#### Supplied passage
January 24, 2013
In light of the insulin pen reuse at the VA Medical Center, Catholic Health is sharing its procedure for injectable insulin to alleviate additional fear in the community and share best practices for dispensing these types of medications. These procedures involve Pharmacy and Nursing working together to protect the welfare and safety of our diabetic patients.
To differentiate between various types and doses of insulin, Catholic Health purchases insulin in different sizes and packaging to minimize medication errors.
Some types of insulin are dispensed to patients using injectable “pens” with a sterile needle at the tip. The pens are labeled for each individual patient. The needle at the end of the pen is disposed of and replaced with each use. The pens are stored in the patient’s medication bin, separate from other insulin. Tamper evident tape is also placed around all new pens so nurses know each patient is receiving a pen that has not been used before. The pens are discarded when the patient is discharged from the hospital or they are no longer needed. They are never sterilized or reused for other patients.

#### To do
[1] Copy the Catholic Health insulin statement word for word, from "January 24, 2013" up to and including "minimize medication errors.".
[2] Write the next part of the Catholic Health insulin statement, picking up after its final sentence.
The listing comes from a separate, unrelated source.

#### Source material
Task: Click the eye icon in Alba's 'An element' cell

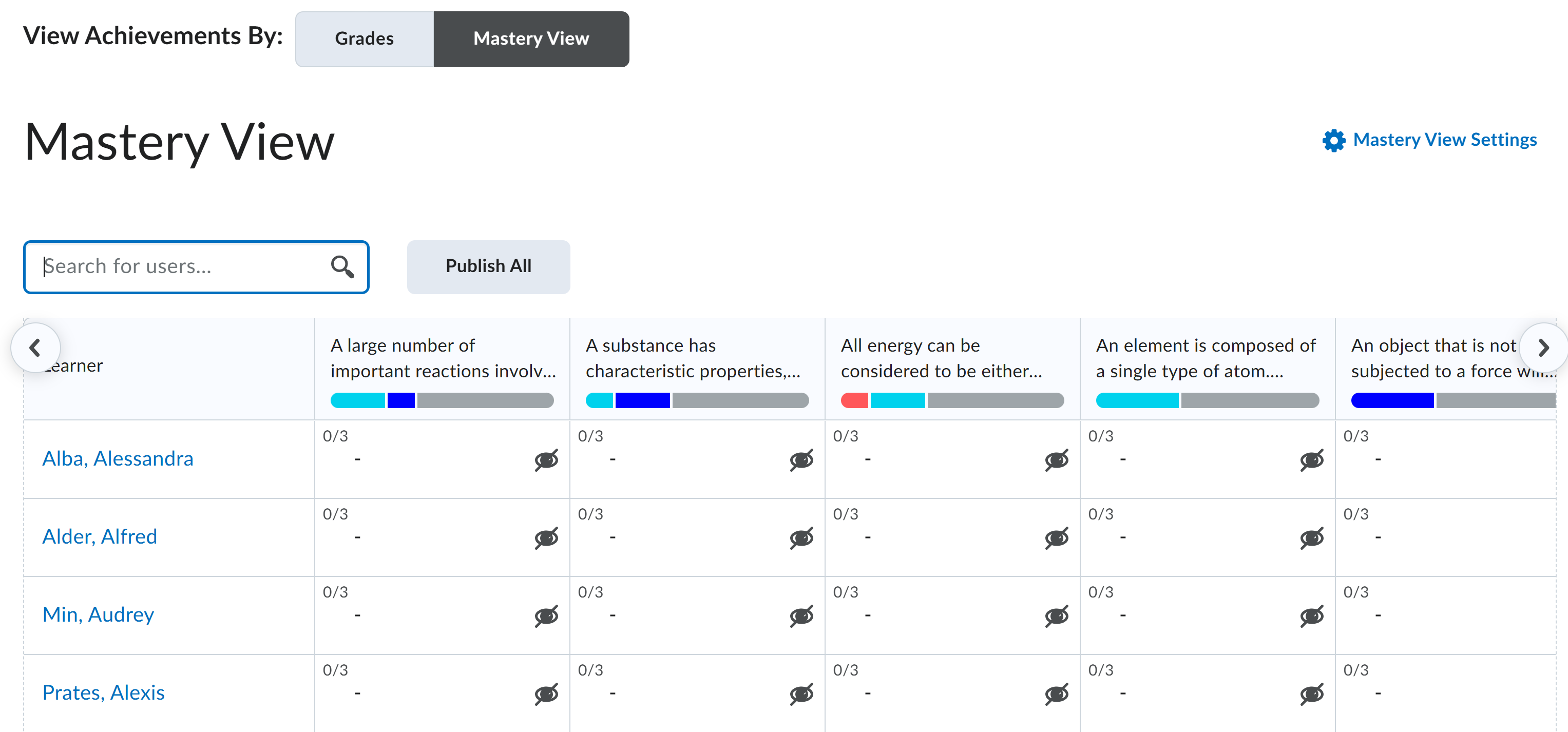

#### Answers in order
[1]
January 24, 2013
In light of the insulin pen reuse at the VA Medical Center, Catholic Health is sharing its procedure for injectable insulin to alleviate additional fear in the community and share best practices for dispensing these types of medications. These procedures involve Pharmacy and Nursing working together to protect the welfare and safety of our diabetic patients.
To differentiate between various types and doses of insulin, Catholic Health purchases insulin in different sizes and packaging to minimize medication errors.

[2]
Other insulin is dispensed through multi-dose vials that can be used for multiple patients. These are not dispensed or labeled for individual patients. With this type of insulin, nurses use a new, sterile needle/syringe for each patient. After the insulin is drawn from the vial and given to the patient, the needle/syringe is discarded to prevent any potential contamination.
All pens and syringes are disposed of in tamper-proof Stericycle bins to avoid contamination, reuse and accidental needles sticks.
Insulin products are High Alert/High Risk medications according to the Joint Commission, an independent organization that looks at numerous quality standards to accredit hospitals across the country. To comply with these standards, Catholic Health has long-standing policies in place to ensure the appropriate use of insulin medications.